Zwei Niendorfer starteten jetzt bei den Deutschen Meisterschaften - gleich ums Eck in Stellingen

Allgemein| Views: 105

Es ist gerade Mal eine Woche her, da fanden die Deutschen Curling-Meisterschaften im Eckelmann-Jahr-Rink statt. Wo, bitte?  Quasi gleich ums Eck an der Hagenbeckstraße in Stellingen. Und das hat sich Wochenblatt-Sportreporterin Angela Preuß natürlich nicht entgehen lassen. Denn mit Leon Hundertmark, 22, und Axel Detert, 31, waren auch zwei Niendorfer mit ihrer Herrenmannschaft am Start. Nach ihrem letzten Durchgang („End“) standen die beiden sympatischen Sportler gern für ein Interview zur Verfügung. Übrigens: Dieses Wochenende finden die Deutschen Meisterschaften im Mixed statt – leider nicht in Stellingen sondern in Füssen.

Niendorfer Wochenblatt:

Ihr seid heute gegen Mannschaften aus Füssen, Garmisch oder Oberstdorf angetreten, in Norddeutschland ist Curling eher eine Nischensportart. Wie seid ihr zu diesem Sport gekommen?

Leon Hundertmark: Bei mir war es eine Partyidee meines großen Bruders, der sich in den Kopf gesetzt hatte, in einer olympischen Sportart durchzustarten und mich so zu einem seiner Spiele mitgenommen hat. Er lebte später sogar ein Jahr lang im Curling-Mekka Kanada, ich  fing dann mit 10 Jahren auch mit Curling an.
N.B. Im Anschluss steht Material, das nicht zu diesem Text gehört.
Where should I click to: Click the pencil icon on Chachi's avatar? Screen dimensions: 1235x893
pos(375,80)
Taktiker und Stratege, Skip Leon Hundertmark Foto: ap

Taktiker und Stratege, Skip Leon Hundertmark Foto: ap

Axel Detert: Ich war damals 15 und auf der Suche nach einer neuen Sportart für mich. Auf dem Heiligen-Geist-Feld fand  der Hein-Gas Winterzauber mit Curling-Schnupperstunden statt. Ich fand den Sport sofort toll und bin seitdem dabei.

 

NW: Heute wurden die Deutschen Meisterschaften ausgetragen. Gab es zuvor auch einen Hamburger Entscheid?

Leon: Nein, da wir der einzige Curling Club in Hamburg sind, gibt es keine Regionalliga. Wir haben eine clubinterne Liga, in der wir mit unseren 15 Teams regelmäßig Punktspiele austragen. Die Clubmeisterschaft entspricht daher quasi einer Norddeutschen Meisterschaft.

 

NW: Was macht den Reiz an dieser speziellen Sportart aus?
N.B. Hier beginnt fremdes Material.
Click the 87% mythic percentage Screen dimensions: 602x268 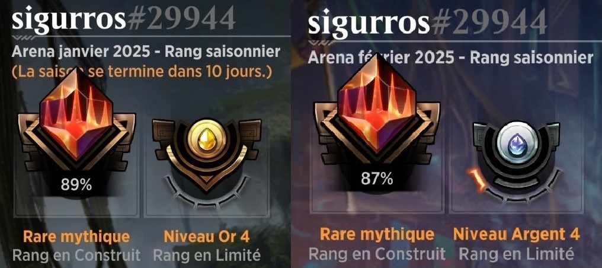[x=377, y=178]
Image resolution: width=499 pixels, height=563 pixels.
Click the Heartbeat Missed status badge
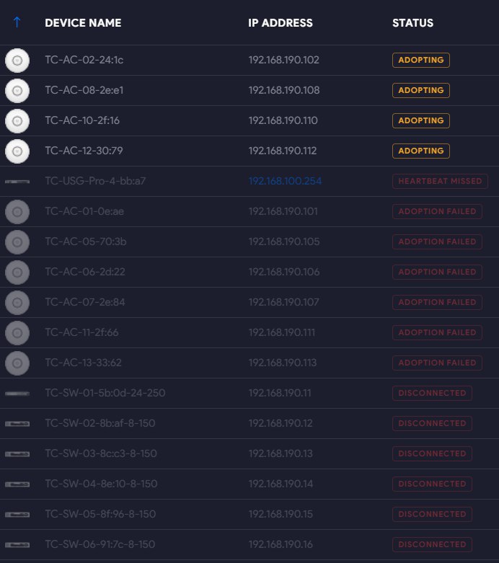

Axel: Ich liebe das Curling, weil es einen körperlich und geistig fordert. Man muss unheimlich viel nachdenken und taktisch agieren. Außerdem ist der Zusammenhalt der Curling-Familie toll, wir haben einen Fairplay Codex, der sich „spirit of curling“ nennt. Es gibt deutschlandweit nur etwa 800 Curler, da neidet niemand  dem anderen etwas und Fairness steht auch bei Meisterschaften an oberster Stelle.

 

NW: Heute ist es für euer Team nicht so rund gelaufen, ihr habt den fünften von sechs Plätzen belegt.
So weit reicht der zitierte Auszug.